Sure I’m proud to say that I’m a proud Puerto Rican, but I’m also part of the human race and that includes us all. Contrary to what we may believe that this is someone else’s problem, it’s we who will bare the burden of a spiritual guilt if we don’t help because it is we who claim to be good neighbors, a good people.

Please forward what you can to any of the charities below that I am standing with:

This was a storm that did not have any bias, it doesn’t know that fate, but we do. This storm has effectively invaded all of us, so for those who are standing or sitting in the safe periphery, to do nothing is truly an imprint of a real catastrophe.

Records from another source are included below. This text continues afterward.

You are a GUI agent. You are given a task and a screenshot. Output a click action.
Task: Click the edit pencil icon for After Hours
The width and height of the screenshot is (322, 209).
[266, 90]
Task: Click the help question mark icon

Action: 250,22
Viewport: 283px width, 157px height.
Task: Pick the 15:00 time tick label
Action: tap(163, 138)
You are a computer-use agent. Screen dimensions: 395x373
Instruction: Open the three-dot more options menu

It is not Mother Nature’s so-called wrath that is to be feared, but more the lack of human decency to act and to act fast in light of such an awakening.

You want to argue the point of Americans exercising their rights to rightfully protest by POLITELY kneeling during the national anthem as un-American? The last I remember, kneeling was not a contested debate of being a disrespectful act, but of giving your heart to a standing majesty with a proposal, an idea, a pledge, or perhaps… a request.

In any argument, there is a halfway point. So let us fully agree on this; the act of kneeling is to be a discourse for a patient round table that has the luxury of time on its hands.

But to not give precedence to a humanitarian emergency that has no luxury of time, that in itself is below half way and is not American.

The people of Puerto Rico are American citizens first and foremost, and our first duty as fellow citizens giving to assist is already underway, but when all of this morphs into yesterday’s news it will be then that our second duty as Americans should commence and that will be to vote people into office that will do the right thing when the unthinkably wrong happens.

Thank you for your ears and may God bless the world.